*This Review is Spoiler Free*
Bullying, miscommunication, and atonement. This is by far one of my all time favorite manga series: 10/10 Unicorn Horns! I’d been a little hesitant to review this series, but this is such a powerful story. With the movie now out (depending on your region) I decided to finally review the manga that I found so incredibly moving. So in my unashamed attempt to convince you that “you need this series in your life“, here’s a link to the beautiful, short, spoiler free trailer of the movie- I CANNOT WAIT to see- on YouTube, and of my review:
Synopsis: In the first volume A Silent Voice (a.k.a Koe no Katachi), before jumping ahead 6 years, surrounds young and very adventurous elementary student Shoya. Jumping off bridges, play fighting, getting into trouble, Shoya is a typical crazy daredevil whose friends join him in his everyday “battle against boredom”. While trying to think of the next great adventure they get a new transfer student, a young girl named Shoko Nishimiya. Being new isn’t what catches Shoya’s attention, it’s the way she introduces herself- using a pen and notebook. Nishimiya is hearing impaired. This of course leads to a ton of curiosity from classmates. Unfortunately this lighthearted curiosity quickly begins to take a turn for the worse as misunderstandings build into a frustration that results in deeply scaring both Nishimiya and Shoya.
It is narrated from the point of view of Shoya, the one responsible for instigating the bullying and harassment that eventually forced Nishimiya to transfer schools. And that, the POV, is something that I found so incredible about this series. To be completely honest, as someone who has been on the receiving end, I may have never picked this up if I had known it would be from the point of view of the bully, but after some internal struggling I came to really like the 17yr old Shoya in spite of everything.
This story manages to bring up a ton of important themes, strong emotions, and issues- depression, self-loathing, shame, a bit of social anxiety, etc.- but more than that I think this story is also about unheard voices. The rest of the story really starts when six years after the so very incredibly infuriating events in elementary Shoya, using the same sign language he scorned, reaches out to Nishimiya, making a tentative attempt to apologize for what he did.
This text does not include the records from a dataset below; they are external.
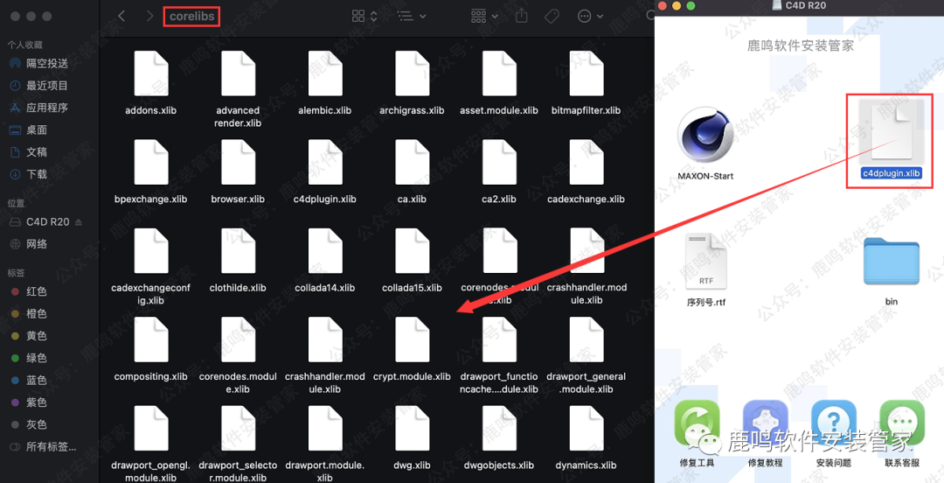
Task: Open the icon view mode switcher
Action: click(x=364, y=17)
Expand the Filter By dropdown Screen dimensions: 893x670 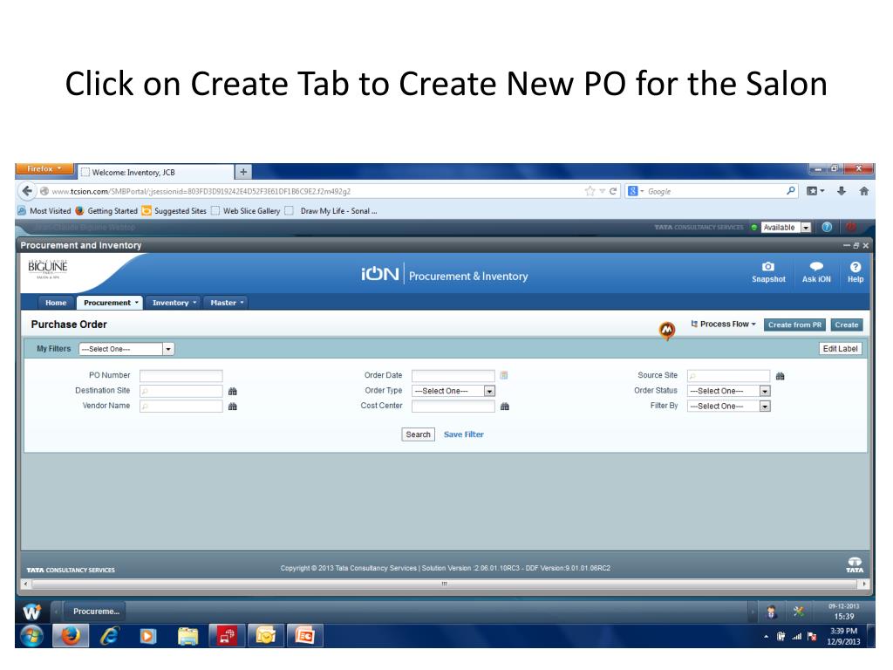[765, 407]
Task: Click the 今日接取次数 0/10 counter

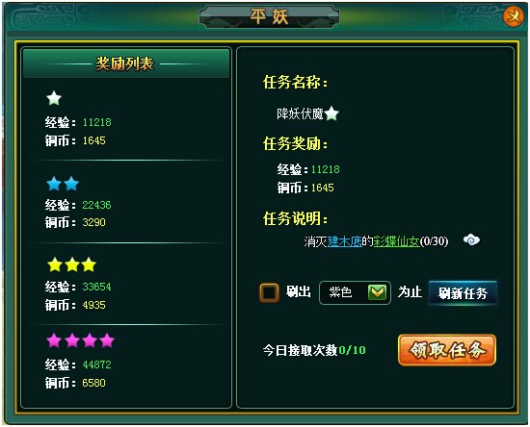Action: pos(314,350)
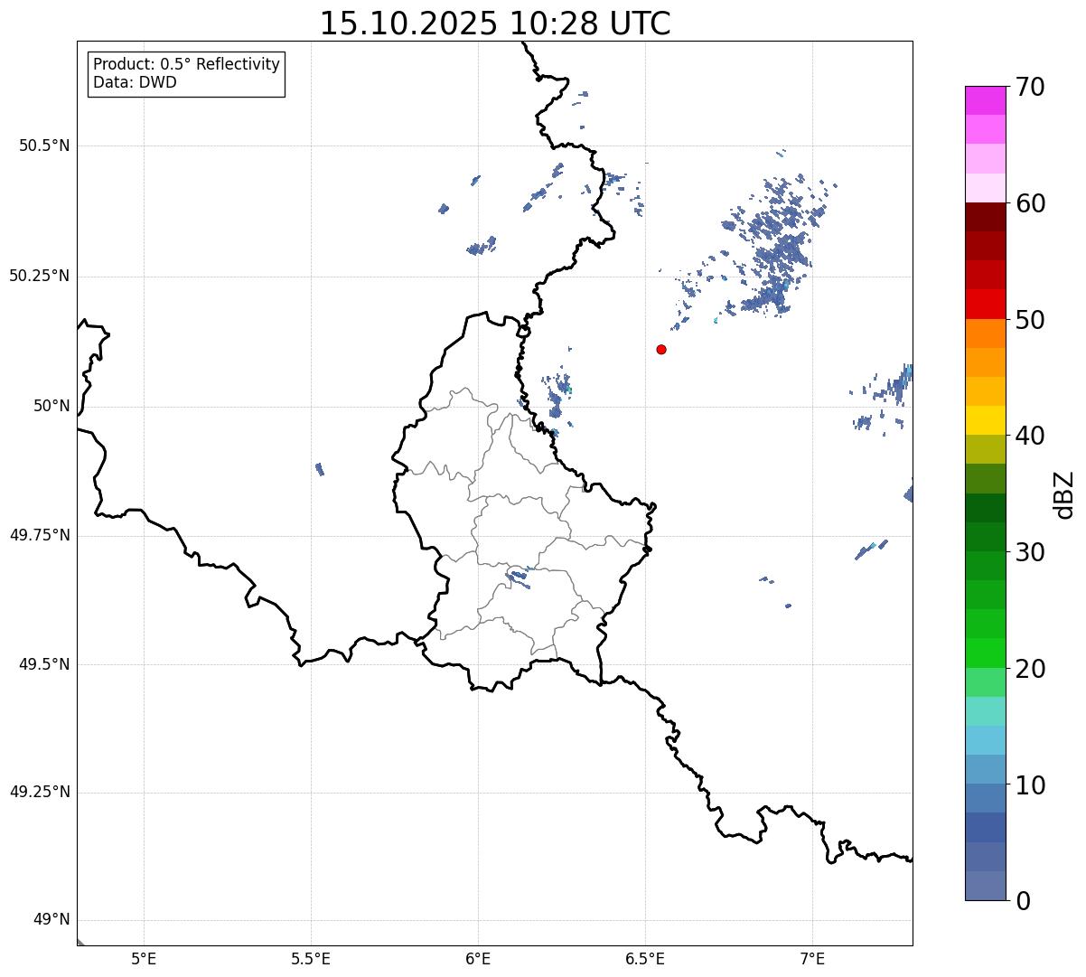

This leads to an emotional journey that had a real impact on me, where characters struggle to develop the ability to truly listen and to make their voices heard.
Through the diverse group of characters, personality wise, that come to surround Shoya and Nishimiya you get to see a side of each person’s painfully real and unique voice, as well as dive into the issues with human communication/ miscommunication and of bullying- primarily dealing with the aftermath of it. There wasn’t a single character, major and minor alike, that felt out of place or unrealistic in their emotions. I recommend this all-feels-train of a series to just about everyone.